*PROBLEM TO WORK ON*. Starting with the line that contains "mars 2013 (537, 1314)", copy out each line through the end of the entries below, exactly as written, and nothing else.

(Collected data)
★ ★ ★

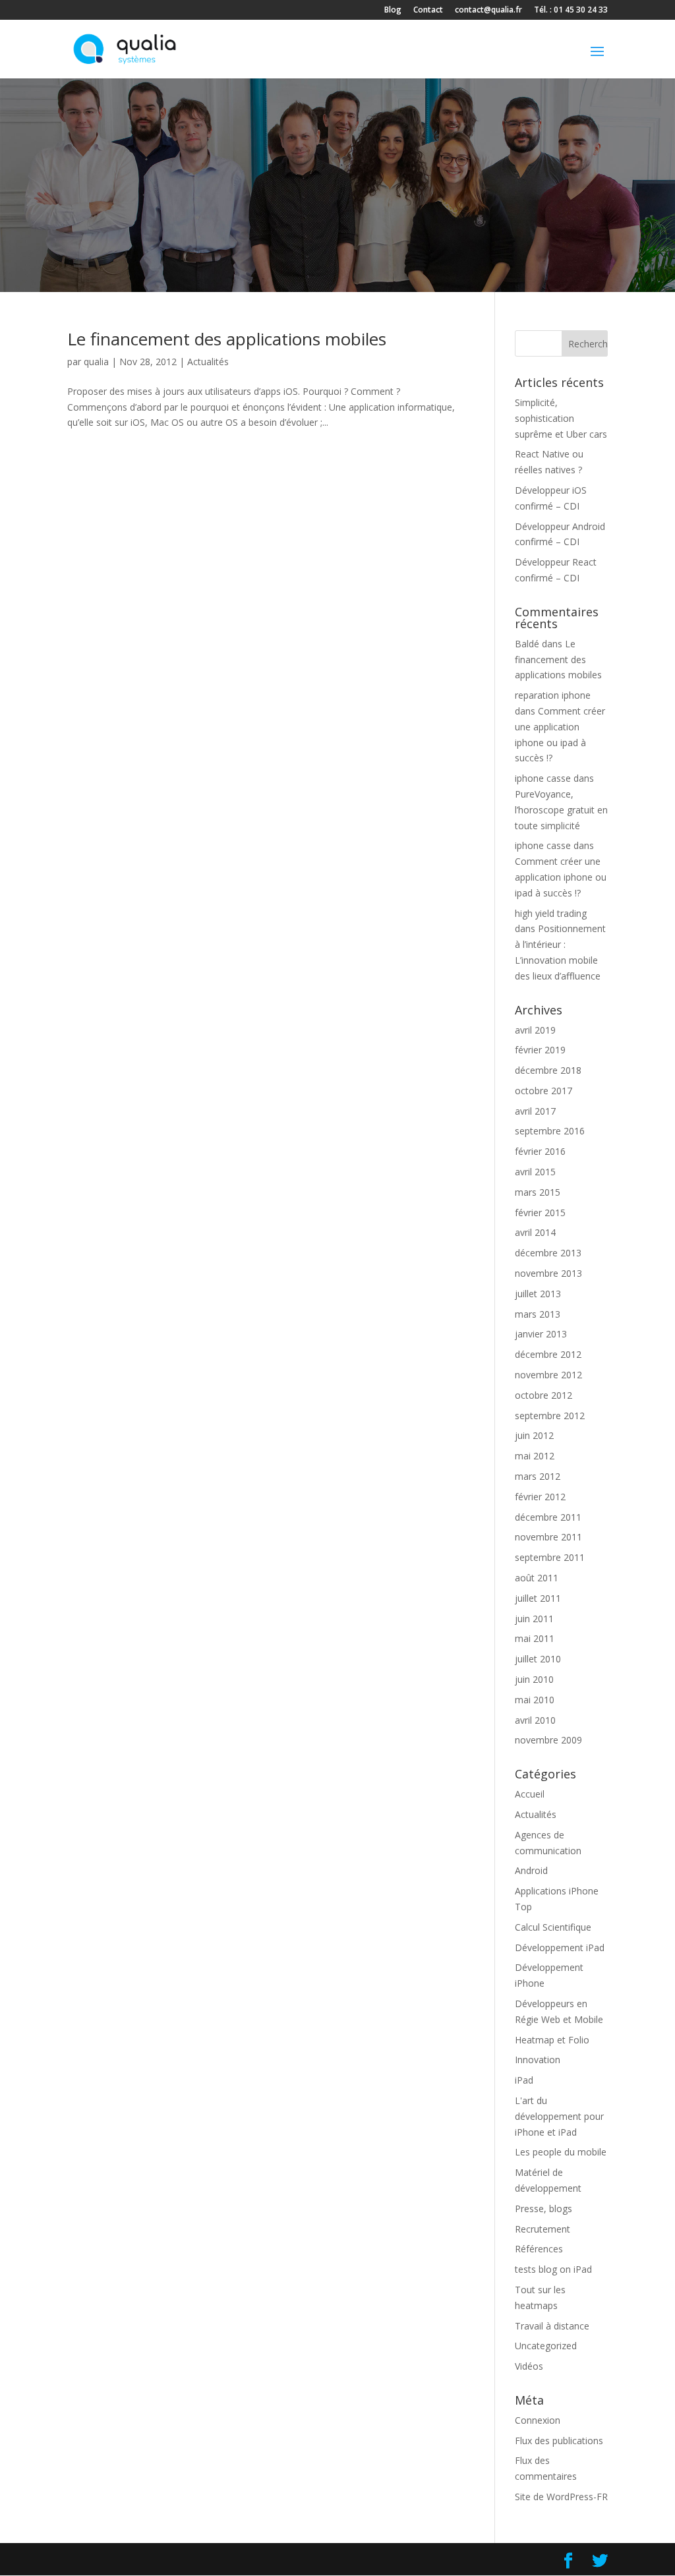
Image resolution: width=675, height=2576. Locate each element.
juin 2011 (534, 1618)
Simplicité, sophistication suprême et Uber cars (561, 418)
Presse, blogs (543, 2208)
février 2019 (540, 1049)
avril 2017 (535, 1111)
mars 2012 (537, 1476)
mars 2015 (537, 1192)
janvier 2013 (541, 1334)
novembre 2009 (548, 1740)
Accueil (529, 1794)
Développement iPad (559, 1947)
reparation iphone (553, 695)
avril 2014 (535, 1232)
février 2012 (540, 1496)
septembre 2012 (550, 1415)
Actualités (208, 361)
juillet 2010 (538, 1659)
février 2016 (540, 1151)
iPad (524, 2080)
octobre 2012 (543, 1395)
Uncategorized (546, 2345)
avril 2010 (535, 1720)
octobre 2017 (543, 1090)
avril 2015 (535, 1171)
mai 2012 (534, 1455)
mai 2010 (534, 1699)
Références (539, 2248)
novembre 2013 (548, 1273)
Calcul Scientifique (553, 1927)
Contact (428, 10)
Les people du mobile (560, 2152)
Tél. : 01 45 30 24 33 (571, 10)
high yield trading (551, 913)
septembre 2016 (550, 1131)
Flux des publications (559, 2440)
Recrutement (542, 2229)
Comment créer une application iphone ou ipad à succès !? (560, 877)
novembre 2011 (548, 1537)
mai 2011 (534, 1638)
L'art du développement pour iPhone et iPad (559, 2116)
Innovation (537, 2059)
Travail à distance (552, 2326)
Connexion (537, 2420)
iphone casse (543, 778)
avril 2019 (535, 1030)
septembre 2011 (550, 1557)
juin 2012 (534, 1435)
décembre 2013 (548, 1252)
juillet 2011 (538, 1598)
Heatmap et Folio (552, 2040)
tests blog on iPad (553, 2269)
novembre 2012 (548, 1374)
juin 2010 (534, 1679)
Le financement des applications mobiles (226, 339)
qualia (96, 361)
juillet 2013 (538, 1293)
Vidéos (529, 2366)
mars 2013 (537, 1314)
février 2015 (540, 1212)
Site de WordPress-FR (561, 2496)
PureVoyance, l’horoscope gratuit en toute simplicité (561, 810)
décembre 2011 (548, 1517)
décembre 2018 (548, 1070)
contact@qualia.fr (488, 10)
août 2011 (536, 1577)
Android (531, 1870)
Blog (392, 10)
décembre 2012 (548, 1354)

★ ★ ★

*EXPECTED ANSWER*.
mars 2013 (537, 1314)
février 2015 (540, 1212)
Site de WordPress-FR (561, 2496)
PureVoyance, l’horoscope gratuit en toute simplicité (561, 810)
décembre 2011 (548, 1517)
décembre 2018 (548, 1070)
contact@qualia.fr (488, 10)
août 2011 (536, 1577)
Android (531, 1870)
Blog (392, 10)
décembre 2012 (548, 1354)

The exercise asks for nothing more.